EXERCISE —
Leave the pictures out, and repeat exactly each line from the one that holds "The image size is (1000, 550)." through the final line of the entries below.

RECORDS FOR THIS TASK —
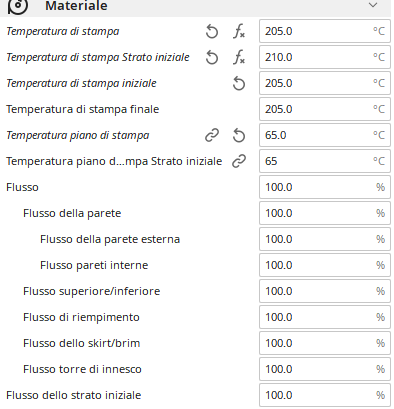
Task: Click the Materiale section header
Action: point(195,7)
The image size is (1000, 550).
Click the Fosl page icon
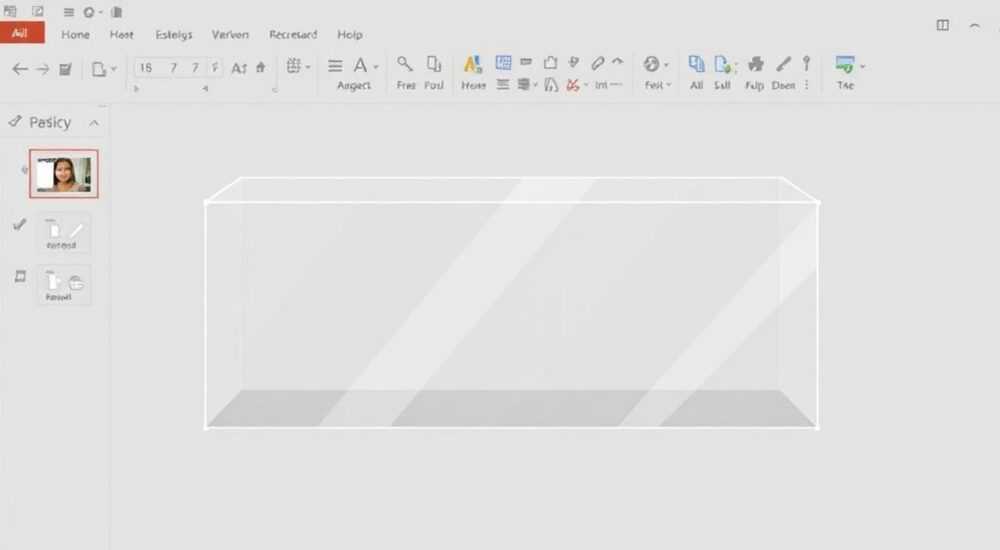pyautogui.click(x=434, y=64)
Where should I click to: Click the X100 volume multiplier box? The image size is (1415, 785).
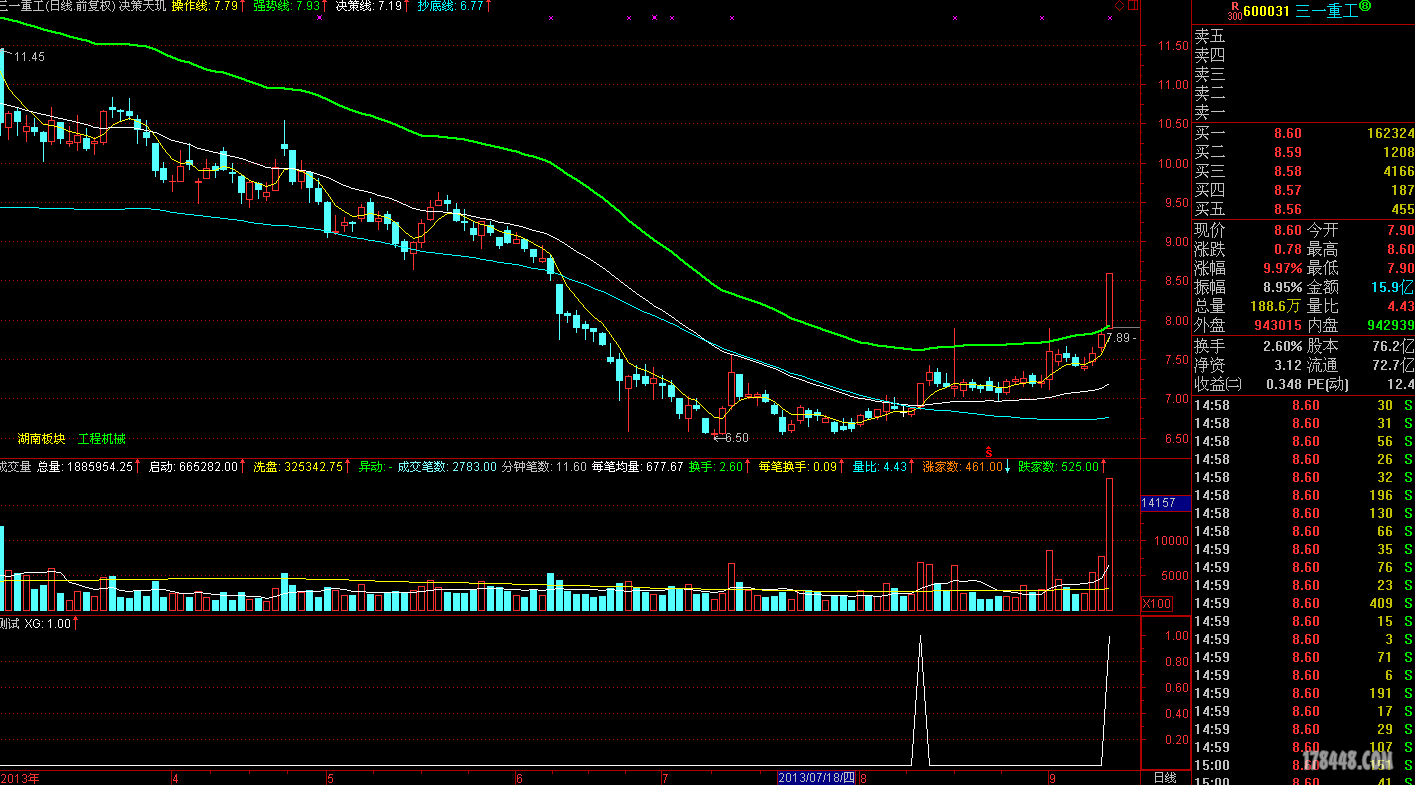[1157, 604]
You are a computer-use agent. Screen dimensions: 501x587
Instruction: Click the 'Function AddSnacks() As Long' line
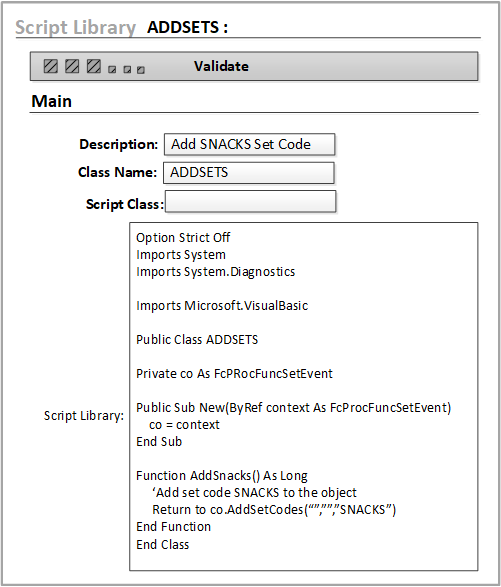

RESULT BELOW —
The image size is (1000, 550).
Click the Fosl page icon
pyautogui.click(x=434, y=64)
Where should I click to: Click the X100 volume multiplier box? The image size is (1415, 785).
[1157, 604]
You are a computer-use agent. Screen dimensions: 501x587
Instruction: Click the 'Function AddSnacks() As Long' line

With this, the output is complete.